**GOAL OF THE EXERCISE:** How many lines in this data contain the string "computer"? Reply with the number only.

**SUPPLIED RECORDS:**

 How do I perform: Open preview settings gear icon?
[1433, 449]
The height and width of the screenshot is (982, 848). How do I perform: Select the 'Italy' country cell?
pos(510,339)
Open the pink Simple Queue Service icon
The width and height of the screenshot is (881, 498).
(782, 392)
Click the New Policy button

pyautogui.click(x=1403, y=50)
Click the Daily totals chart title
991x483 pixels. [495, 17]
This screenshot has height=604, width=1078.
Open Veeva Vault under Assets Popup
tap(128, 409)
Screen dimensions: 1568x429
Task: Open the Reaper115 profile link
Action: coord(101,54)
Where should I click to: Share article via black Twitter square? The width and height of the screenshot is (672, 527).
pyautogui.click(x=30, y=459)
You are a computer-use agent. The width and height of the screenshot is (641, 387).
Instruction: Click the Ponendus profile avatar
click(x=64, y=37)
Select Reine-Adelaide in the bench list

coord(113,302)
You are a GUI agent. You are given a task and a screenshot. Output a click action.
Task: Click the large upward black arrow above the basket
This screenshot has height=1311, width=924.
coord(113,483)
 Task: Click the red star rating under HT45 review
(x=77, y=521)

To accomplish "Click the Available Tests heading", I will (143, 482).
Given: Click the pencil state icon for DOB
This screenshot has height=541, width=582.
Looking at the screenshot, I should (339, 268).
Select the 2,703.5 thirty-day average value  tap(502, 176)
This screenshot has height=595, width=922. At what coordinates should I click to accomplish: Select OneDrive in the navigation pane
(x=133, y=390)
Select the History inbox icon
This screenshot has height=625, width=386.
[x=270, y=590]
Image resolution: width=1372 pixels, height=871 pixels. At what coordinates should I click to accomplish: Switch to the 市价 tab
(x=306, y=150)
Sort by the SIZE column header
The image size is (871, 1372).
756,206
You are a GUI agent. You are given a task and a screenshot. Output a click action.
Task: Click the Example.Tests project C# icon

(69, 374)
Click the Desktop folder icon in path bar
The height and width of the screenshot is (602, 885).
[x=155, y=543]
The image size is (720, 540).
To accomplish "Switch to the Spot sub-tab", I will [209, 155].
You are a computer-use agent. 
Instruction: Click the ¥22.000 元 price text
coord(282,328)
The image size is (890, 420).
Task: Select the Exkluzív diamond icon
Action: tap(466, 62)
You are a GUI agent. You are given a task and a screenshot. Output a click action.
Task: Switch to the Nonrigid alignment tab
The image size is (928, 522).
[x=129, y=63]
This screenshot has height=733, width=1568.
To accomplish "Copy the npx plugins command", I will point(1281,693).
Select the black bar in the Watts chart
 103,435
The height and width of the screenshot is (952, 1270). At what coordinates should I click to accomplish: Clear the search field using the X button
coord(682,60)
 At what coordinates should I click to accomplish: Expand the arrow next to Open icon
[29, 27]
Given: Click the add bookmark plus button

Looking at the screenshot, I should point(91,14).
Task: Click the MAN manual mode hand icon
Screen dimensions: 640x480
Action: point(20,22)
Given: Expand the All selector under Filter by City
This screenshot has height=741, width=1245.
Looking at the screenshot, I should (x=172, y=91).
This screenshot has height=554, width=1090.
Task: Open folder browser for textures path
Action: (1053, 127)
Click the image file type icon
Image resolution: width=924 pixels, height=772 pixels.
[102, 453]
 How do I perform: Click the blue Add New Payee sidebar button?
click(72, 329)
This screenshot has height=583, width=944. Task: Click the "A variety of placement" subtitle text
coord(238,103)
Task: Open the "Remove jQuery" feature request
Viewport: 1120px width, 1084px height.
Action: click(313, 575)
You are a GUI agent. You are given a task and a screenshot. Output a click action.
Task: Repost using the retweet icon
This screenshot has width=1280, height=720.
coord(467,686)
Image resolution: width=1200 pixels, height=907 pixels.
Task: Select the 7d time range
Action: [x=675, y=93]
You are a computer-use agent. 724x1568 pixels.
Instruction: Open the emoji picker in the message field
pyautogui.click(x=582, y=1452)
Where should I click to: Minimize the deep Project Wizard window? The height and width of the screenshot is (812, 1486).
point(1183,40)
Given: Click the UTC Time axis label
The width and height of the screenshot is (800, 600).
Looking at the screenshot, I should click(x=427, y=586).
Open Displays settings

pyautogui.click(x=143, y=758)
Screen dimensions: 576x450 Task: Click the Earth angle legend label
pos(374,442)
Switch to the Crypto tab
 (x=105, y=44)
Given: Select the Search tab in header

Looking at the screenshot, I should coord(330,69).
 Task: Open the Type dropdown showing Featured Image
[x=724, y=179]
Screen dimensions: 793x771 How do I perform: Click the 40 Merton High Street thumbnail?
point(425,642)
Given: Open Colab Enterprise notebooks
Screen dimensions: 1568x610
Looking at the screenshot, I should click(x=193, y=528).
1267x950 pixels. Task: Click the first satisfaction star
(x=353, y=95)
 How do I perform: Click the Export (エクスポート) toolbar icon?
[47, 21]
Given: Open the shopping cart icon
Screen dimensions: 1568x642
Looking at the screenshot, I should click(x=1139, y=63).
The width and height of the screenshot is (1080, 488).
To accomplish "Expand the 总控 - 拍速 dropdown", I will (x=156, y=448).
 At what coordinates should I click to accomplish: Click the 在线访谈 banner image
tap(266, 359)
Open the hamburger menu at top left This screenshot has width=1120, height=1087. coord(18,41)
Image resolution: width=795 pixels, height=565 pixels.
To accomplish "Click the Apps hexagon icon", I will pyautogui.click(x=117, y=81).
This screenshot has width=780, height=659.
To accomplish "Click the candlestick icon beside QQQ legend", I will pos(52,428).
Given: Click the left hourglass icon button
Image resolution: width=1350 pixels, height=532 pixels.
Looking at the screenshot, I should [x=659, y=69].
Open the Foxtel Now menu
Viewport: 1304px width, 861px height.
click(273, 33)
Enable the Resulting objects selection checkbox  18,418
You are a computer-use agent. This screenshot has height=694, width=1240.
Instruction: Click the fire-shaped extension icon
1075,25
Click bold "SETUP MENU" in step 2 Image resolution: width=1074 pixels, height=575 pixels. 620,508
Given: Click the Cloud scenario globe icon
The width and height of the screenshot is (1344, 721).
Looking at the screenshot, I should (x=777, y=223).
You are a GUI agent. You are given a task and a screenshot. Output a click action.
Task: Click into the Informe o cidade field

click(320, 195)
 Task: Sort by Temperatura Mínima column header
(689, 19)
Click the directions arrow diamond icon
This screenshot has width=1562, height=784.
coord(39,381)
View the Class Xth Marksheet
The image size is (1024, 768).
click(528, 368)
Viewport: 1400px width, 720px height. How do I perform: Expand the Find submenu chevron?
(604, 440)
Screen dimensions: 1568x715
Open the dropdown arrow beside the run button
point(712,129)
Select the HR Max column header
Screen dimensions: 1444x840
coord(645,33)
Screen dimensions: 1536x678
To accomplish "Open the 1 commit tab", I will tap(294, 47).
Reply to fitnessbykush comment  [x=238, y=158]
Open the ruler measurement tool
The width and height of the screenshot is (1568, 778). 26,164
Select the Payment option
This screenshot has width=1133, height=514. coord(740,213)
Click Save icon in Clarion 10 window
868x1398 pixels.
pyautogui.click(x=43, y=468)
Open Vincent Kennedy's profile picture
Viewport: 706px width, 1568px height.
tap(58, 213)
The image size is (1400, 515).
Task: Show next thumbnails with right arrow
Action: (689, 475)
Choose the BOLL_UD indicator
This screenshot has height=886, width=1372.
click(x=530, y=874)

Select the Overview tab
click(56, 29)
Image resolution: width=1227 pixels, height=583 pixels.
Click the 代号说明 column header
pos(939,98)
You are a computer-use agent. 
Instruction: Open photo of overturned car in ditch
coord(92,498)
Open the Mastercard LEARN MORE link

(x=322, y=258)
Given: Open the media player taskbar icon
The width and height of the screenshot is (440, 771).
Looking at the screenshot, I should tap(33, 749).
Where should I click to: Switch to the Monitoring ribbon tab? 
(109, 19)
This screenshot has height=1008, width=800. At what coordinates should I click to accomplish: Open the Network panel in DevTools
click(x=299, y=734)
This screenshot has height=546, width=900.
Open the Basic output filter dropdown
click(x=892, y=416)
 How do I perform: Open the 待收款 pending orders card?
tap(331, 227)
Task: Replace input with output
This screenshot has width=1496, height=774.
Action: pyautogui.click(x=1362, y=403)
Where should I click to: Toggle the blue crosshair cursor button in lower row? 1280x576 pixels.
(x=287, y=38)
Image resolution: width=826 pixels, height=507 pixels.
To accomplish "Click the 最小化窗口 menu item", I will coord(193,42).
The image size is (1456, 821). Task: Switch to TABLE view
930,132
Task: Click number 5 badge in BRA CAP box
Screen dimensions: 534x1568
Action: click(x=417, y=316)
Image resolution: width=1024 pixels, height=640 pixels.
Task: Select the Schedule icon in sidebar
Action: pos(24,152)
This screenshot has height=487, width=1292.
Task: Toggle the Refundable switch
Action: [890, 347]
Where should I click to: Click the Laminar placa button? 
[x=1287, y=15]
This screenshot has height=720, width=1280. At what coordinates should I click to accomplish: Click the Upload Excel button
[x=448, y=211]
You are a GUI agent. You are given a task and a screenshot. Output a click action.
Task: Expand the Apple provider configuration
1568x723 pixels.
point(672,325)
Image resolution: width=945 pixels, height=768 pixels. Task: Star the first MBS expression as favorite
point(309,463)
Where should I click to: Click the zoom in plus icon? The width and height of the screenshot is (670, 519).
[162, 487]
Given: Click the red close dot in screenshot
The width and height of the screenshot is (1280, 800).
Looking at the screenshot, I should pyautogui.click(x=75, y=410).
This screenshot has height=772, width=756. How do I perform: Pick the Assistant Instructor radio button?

**OUTPUT OF THE EXERCISE:** 5